La Juventus se clasificó para los Octavos de Final de la UEFA Champions League a falta de una jornada de Fase de Grupos tras remontar anoche ante el Sevilla FC (1-3). El líder bianconero sobre el césped del Ramón Sánchez-Pizjuán fue el único miembro de la BBC de Italia que gozaba de plena salud: Leonardo Bonucci. El espigado central provocó el penalti de Gabriel Mercado que se convirtió en el 1-1 por acierto de Claudio Marchisio justo antes del descanso. Y el zaguero de Viterbo también desequilibró definitivamente el partido al marcar el 1-2 con un zurdazo; desviado de forma decisiva por el propio Mercado.

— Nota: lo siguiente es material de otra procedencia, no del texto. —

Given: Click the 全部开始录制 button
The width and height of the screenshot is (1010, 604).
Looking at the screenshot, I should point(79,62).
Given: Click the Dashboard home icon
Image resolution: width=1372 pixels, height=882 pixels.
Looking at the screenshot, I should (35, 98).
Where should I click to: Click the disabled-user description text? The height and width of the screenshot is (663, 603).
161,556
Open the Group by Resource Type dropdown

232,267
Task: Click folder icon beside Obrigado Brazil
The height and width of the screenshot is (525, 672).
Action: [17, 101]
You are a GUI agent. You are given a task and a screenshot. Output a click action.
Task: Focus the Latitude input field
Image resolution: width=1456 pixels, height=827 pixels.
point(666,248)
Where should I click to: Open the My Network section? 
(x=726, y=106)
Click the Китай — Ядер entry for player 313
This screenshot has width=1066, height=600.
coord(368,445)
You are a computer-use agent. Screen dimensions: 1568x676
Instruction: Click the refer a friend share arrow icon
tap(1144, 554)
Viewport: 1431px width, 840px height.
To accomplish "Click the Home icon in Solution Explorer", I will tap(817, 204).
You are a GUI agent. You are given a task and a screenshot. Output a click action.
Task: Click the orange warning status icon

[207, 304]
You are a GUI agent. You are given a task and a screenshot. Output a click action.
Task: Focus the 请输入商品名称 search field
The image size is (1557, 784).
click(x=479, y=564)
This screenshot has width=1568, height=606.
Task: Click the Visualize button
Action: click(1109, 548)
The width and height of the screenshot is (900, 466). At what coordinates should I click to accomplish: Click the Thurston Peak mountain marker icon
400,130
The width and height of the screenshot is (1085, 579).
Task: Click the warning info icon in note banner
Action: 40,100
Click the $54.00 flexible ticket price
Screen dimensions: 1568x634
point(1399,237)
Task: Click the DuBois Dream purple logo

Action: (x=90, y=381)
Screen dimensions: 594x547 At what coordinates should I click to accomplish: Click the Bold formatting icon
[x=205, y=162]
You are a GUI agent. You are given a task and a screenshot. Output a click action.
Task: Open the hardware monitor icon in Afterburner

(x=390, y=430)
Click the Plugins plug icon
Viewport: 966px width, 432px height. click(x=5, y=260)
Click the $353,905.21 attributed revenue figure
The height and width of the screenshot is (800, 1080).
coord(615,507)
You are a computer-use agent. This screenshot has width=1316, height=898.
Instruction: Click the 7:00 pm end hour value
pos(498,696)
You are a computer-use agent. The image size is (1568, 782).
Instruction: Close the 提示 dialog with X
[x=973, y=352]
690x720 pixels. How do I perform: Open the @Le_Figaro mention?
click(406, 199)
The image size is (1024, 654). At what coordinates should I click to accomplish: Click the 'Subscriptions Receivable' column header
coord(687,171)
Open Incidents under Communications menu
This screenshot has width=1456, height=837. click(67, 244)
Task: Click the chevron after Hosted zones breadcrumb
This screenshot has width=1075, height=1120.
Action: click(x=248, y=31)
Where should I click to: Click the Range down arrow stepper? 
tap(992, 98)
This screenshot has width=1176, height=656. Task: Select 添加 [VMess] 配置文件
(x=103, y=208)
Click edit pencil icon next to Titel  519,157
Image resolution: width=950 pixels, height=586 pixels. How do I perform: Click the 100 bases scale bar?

Su libertad a partir de la temprana expulsión de Franco Vázquez fue una de las claves de un encuentro en el que el Sevilla se mostró competitivo pese a las adversidades. Se quedó con diez futbolistas a los 36 minutos y encajó un gol de penalti, pero la escuadra de Jorge Sampaoli peleó el partido hasta el final. Fue entonces cuando los riesgos asumidos tras el 1-2 facilitaron el definitivo 1-3, obra de Mario Mandžukić en un sencillo contragolpe. Ese marcador definitivo hace que el conjunto de Nervión tenga que viajar al nuevo Parc OL sin la clasificación para Octavos asegurada. No obstante, puntuar o perder por la mínima ante el Olympique de Lyon en diciembre le bastará al Sevilla para superar un grupo de la máxima competición continental por primera vez en esta década.

Sevilla FC 1 (Pareja 9′)
Juventus 3 (Marchisio pen. 45+2′, Bonucci 84′, Mandžukić 90+4′)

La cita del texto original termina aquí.